A Long Island travel agency sued by clients who said they were not given refunds when their spring break trips "were abruptly cancelled" has moved for that case to be dismissed and filed a $41 million defamation lawsuit against two former clients and two of their parents.
The defamation lawsuit alleges that Zachary Snitofsky, a former client and a plaintiff in the earlier lawsuit, and his father, Eric Snitofsky, both of Kings Park, "embarked on a campaign to personally and professionally ruin" the company, Xtreme Brands LLC, and its principals "by writing defamatory statements" on Facebook and making "false statements" to the media.
Stories from the web sites of Newsday and News12 published in April about the lawsuit against Xtreme Brands are cited as exhibits in the defamation lawsuit.
The defamation suit, filed in state Supreme Court in Mineola, also names Olivia Venezio of Dix Hills, a former client who is not a party in the lawsuit filed by the students, and Justin Fries of Roslyn, the father of Brandon Fries, a student who is a plaintiff.
The defamation lawsuit alleges that Venezio and Fries published "malicious and false" statements about the company on Facebook.
One exhibit attached to the lawsuit shows a post by Justin Fries saying that Xtreme Trips "should NOT be trusted" and has been "nothing but a scam!"
The lawsuit says that Xtreme Trips and its principals, Mark Tobin of Huntington, Alex Goldstein of Dix Hills and Jared Sarney of Huntington Station, "have been exposed to public contempt, hatred, ridicule and disgrace."
The lawsuit seeks $10 million each from Venezio, Fries, Zachary Snitofsky and Eric Snitofsky plus an additional $1 million from the Snitofskys.
Glen S. Edelman, an attorney at Lake Success-based Okin Edelman, general counsel for Xtreme Trips, said in a telephone interview Tuesday that the defendants had "knowingly made defamatory statements with actual malice."

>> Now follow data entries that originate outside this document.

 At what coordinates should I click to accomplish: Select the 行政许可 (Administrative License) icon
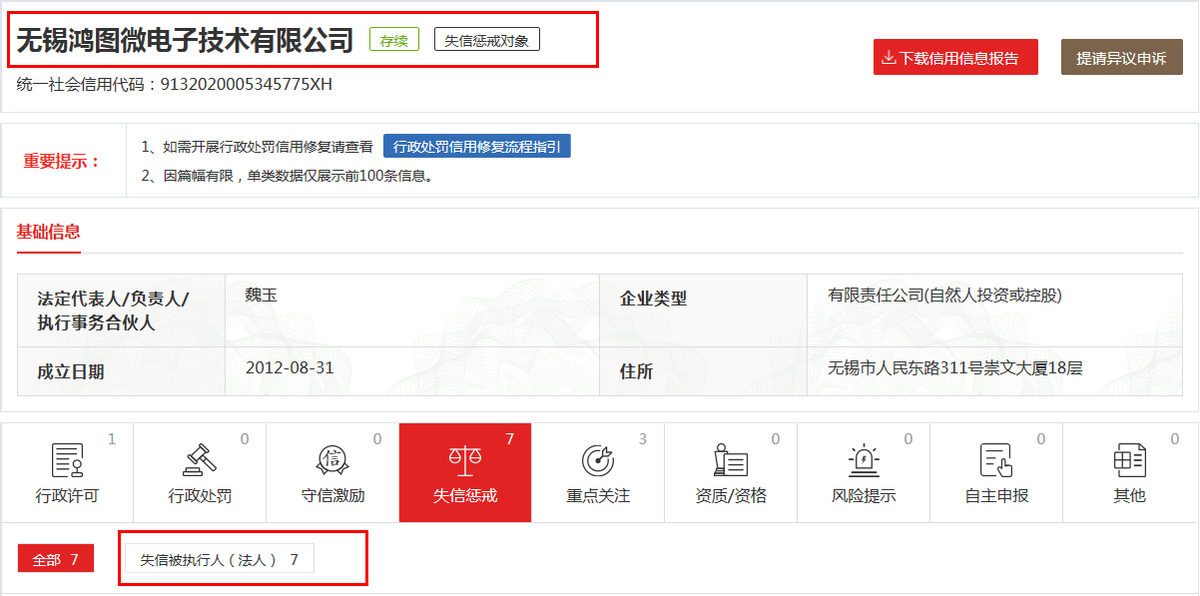tap(66, 461)
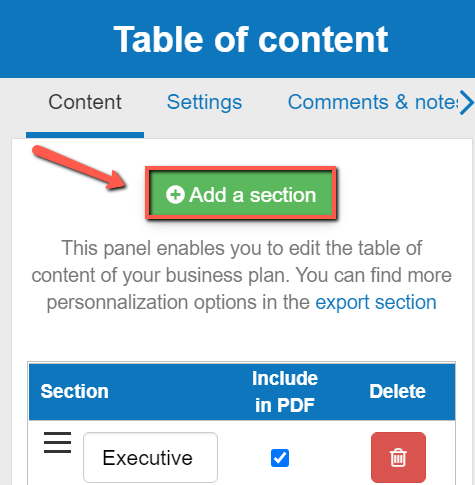Click the Section column header
Image resolution: width=475 pixels, height=485 pixels.
pos(74,391)
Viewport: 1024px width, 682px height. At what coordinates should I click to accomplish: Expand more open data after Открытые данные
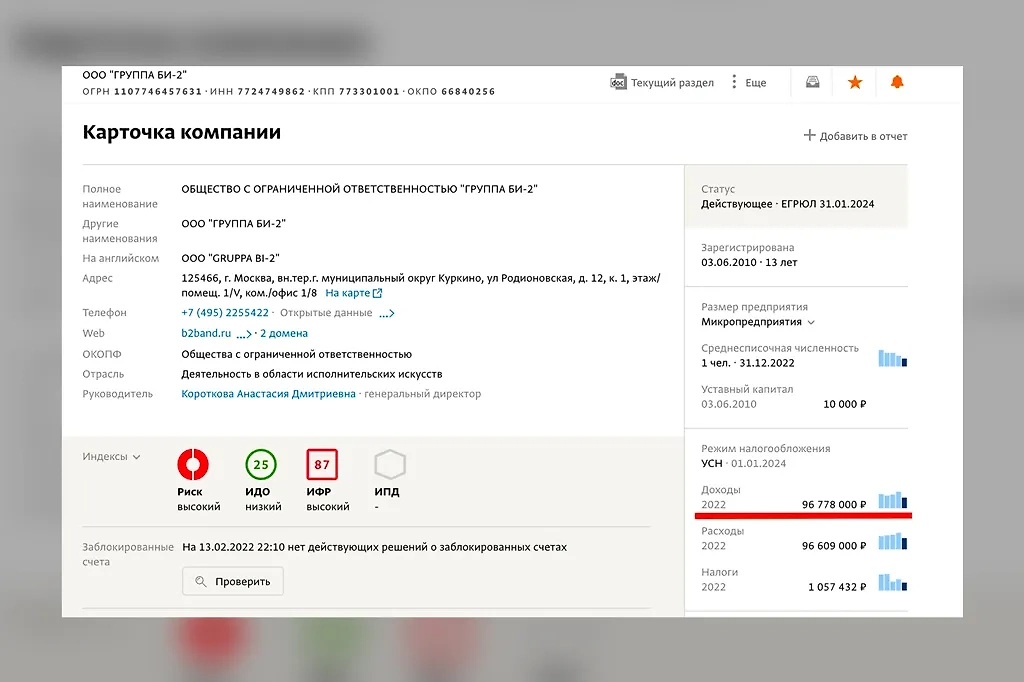pyautogui.click(x=386, y=314)
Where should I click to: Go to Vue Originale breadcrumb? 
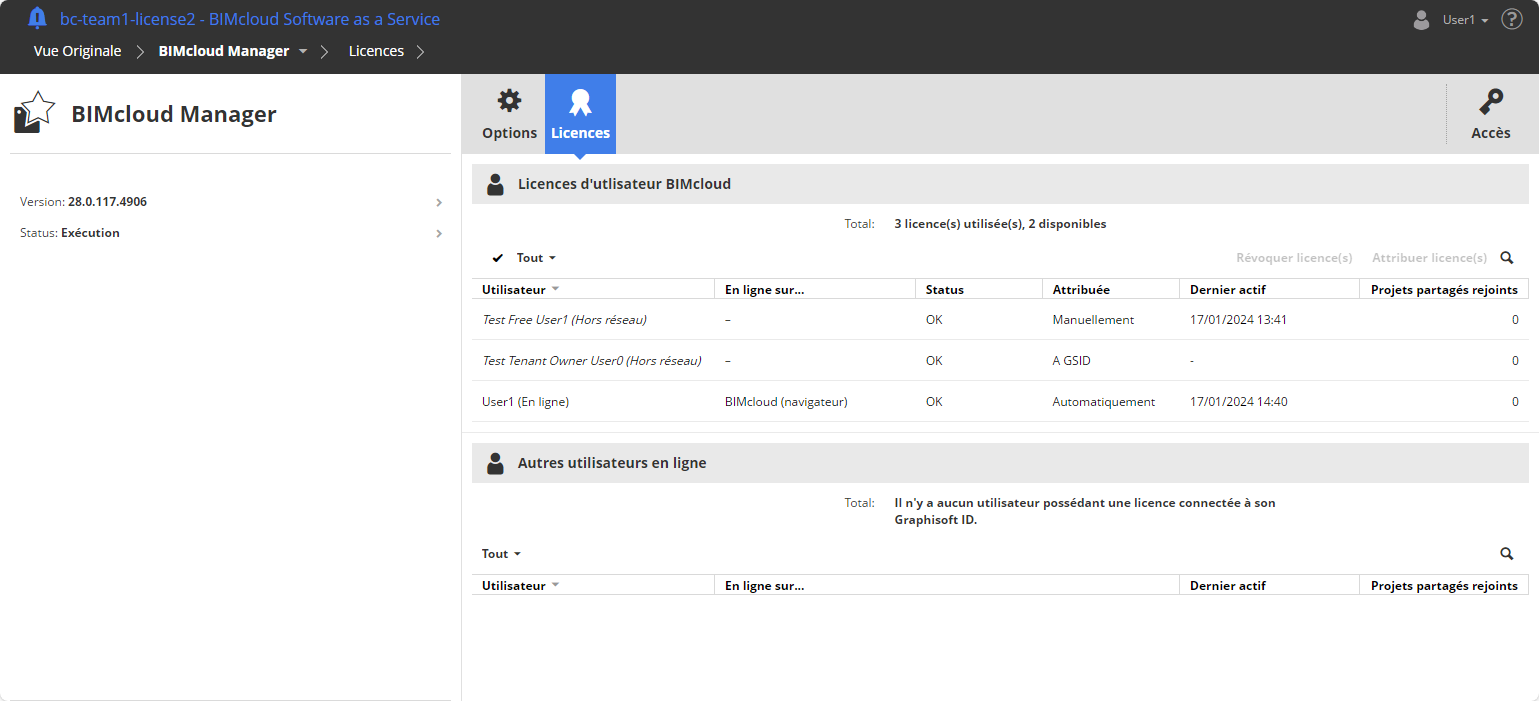[77, 51]
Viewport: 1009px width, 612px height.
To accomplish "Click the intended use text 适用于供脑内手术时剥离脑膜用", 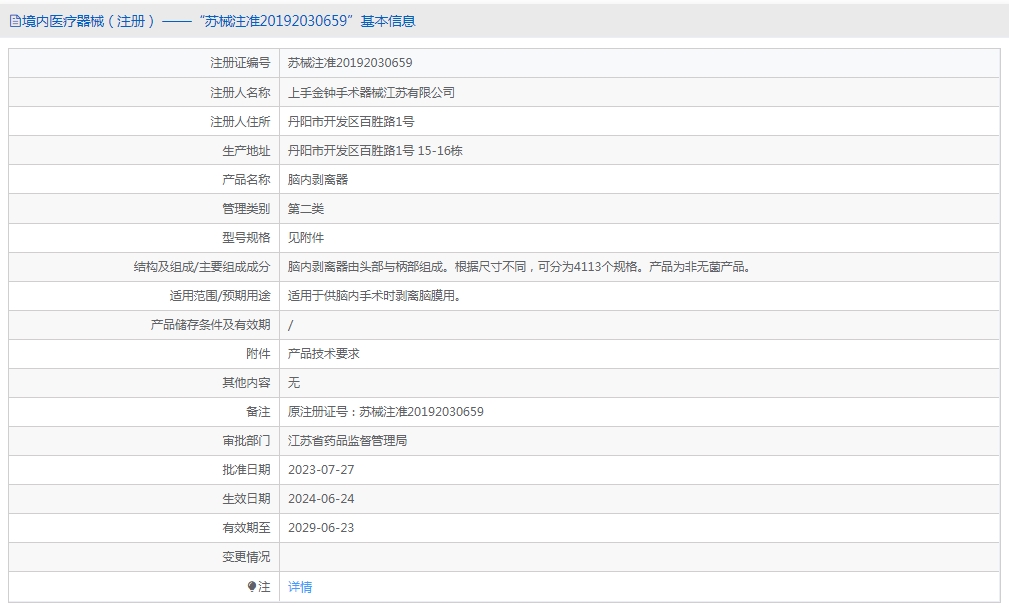I will point(373,296).
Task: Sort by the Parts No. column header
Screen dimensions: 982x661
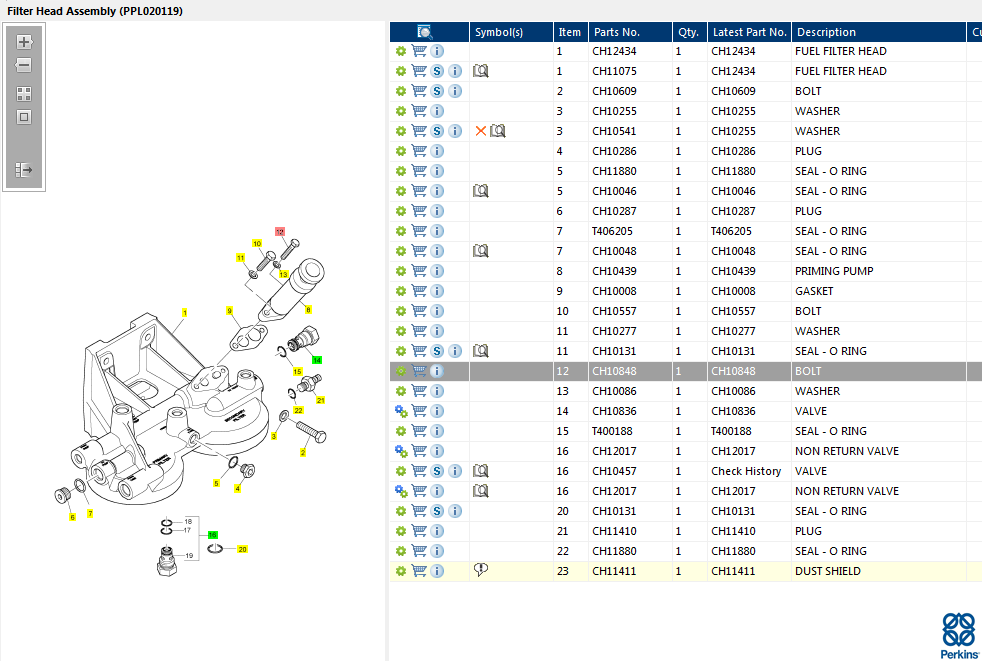Action: coord(616,32)
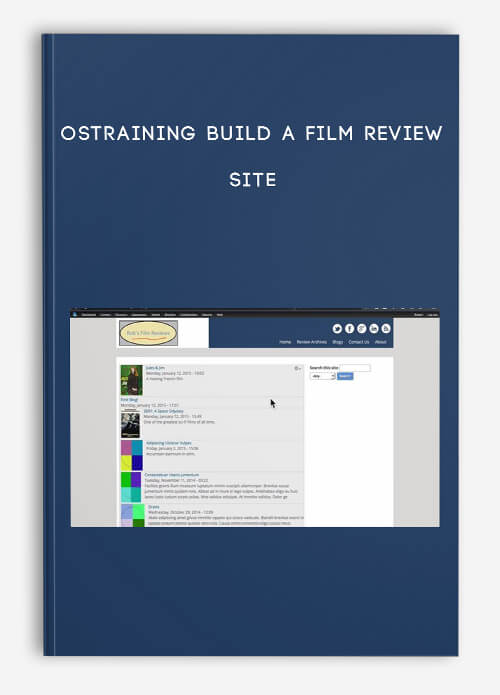Open the Google Plus social icon
Viewport: 500px width, 695px height.
tap(362, 328)
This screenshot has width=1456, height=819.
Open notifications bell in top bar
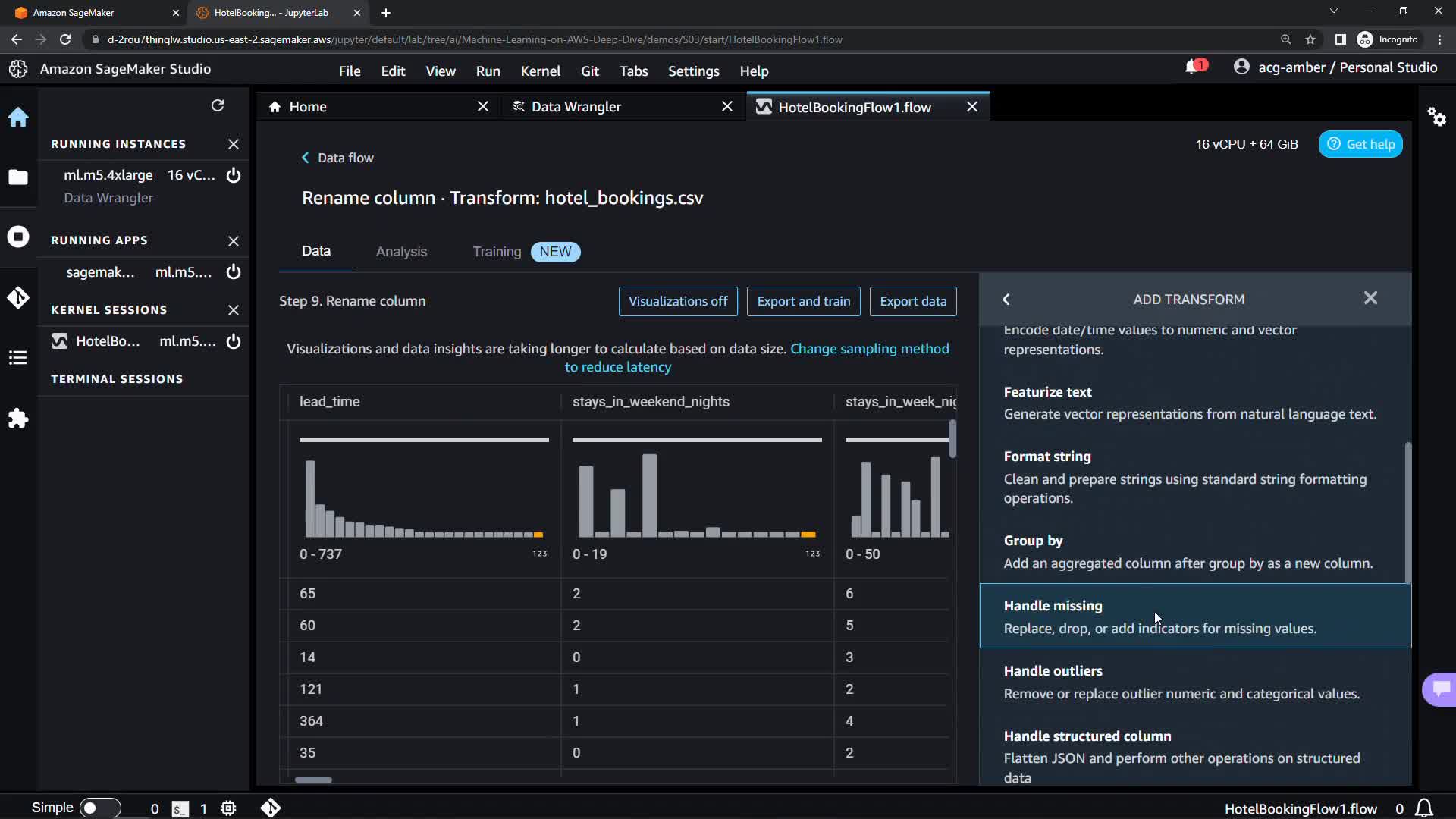(1192, 67)
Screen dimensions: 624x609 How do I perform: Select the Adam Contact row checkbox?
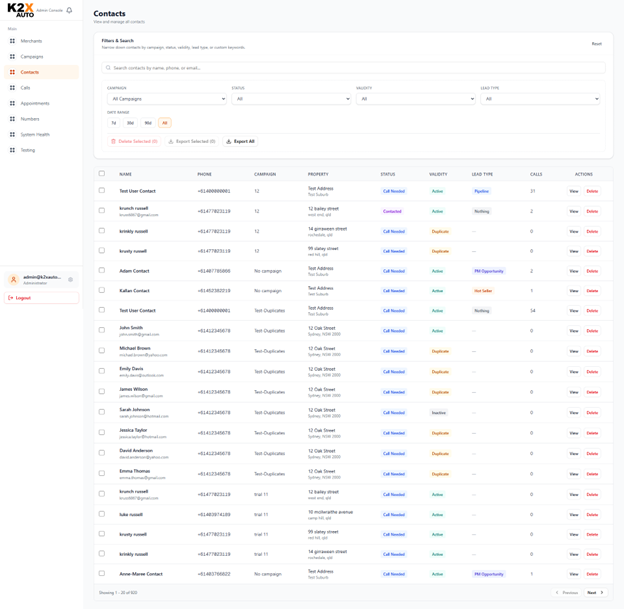102,271
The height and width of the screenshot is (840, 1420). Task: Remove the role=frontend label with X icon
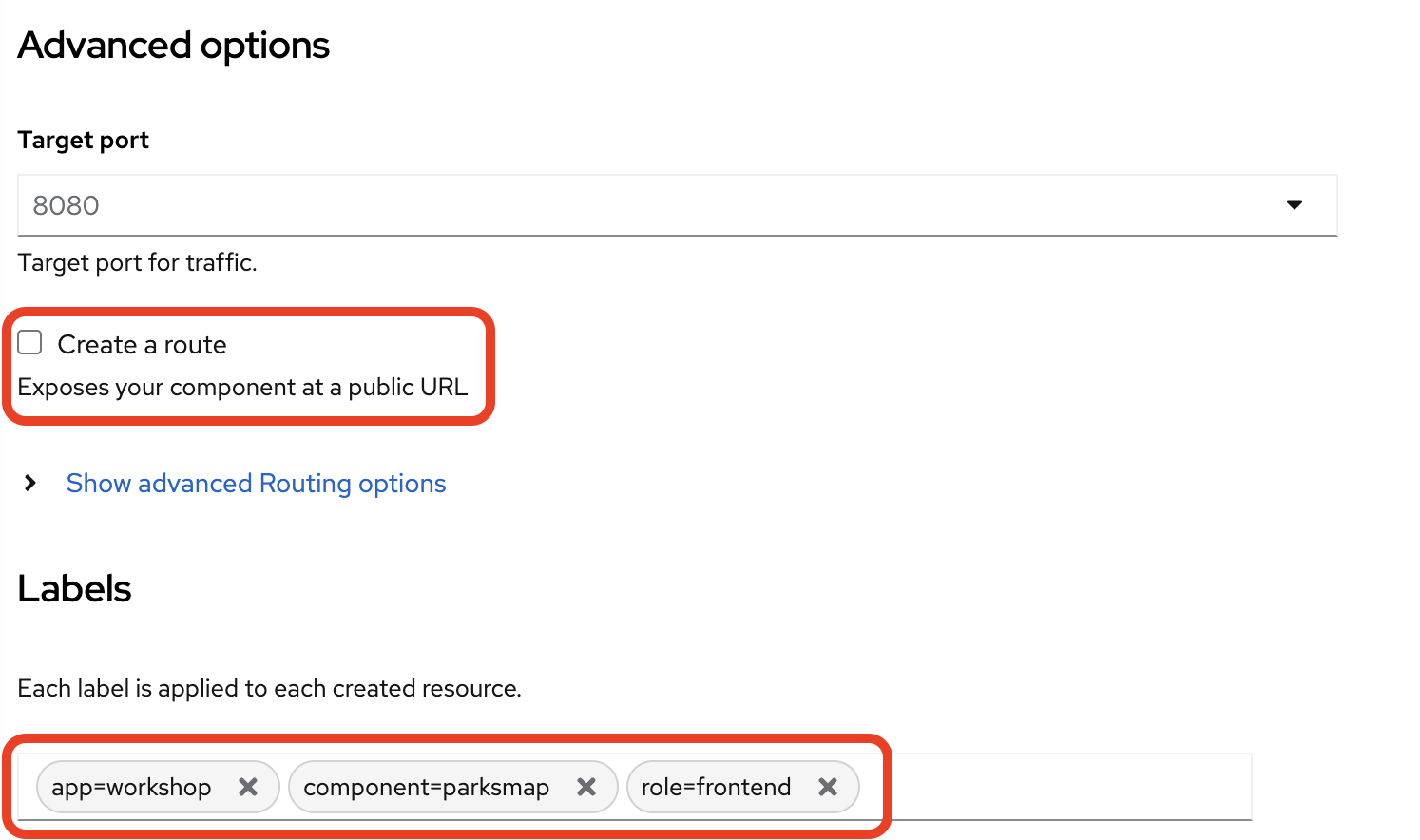pyautogui.click(x=828, y=787)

The initial lawsuit against the travel agency, Tobin and Goldstein, filed last month in state Supreme Court in Mineola on behalf of 16 college students, sought $250,000, including compensatory damages, interest, punitive damages and attorneys' fees.
Peter S. Thomas, a Forest Hills attorney who filed the lawsuit against Xtreme Trips, said in a telephone interview Monday that the defamation case was "a retaliatory lawsuit" that had no merit.
"I'll get that lawsuit they just filed dismissed," he said. "This lawsuit is meant to harass and annoy."
In the wake of media attention about the initial lawsuit, Thomas said he has received more than 40 phone calls from other clients who say the company took advantage of them.
But Edelman said that at least some of the college students who filed the original lawsuit had canceled their reservations with Xtreme Trips and booked reservations with a competitor that undercut its prices, offering spring break packages to Cabo San Lucas in Baja California, Mexico.
The competitor "went so far as to say, we'll give you credit for your deposit" with Xtreme Trips, he said. "They all canceled en masse to travel with a competitor. Nevertheless, this handful sought to recoup their deposit from Xtreme." The students had signed agreements stating that deposits are not refundable if the customer cancels, he said.
As of Monday, Xtreme Brands, which does business as Xtreme Trips, continued to run a website promoting trips to Puerto Vallarta, Mexico, with the "hottest student-only beaches" and "rock star private villas."
Xtreme Trips vacated its Plainview offices several weeks ago after the lease expired, but before the lawsuits were filed, Edelman said. "They don't need a central office...Everything with Xtreme is done online."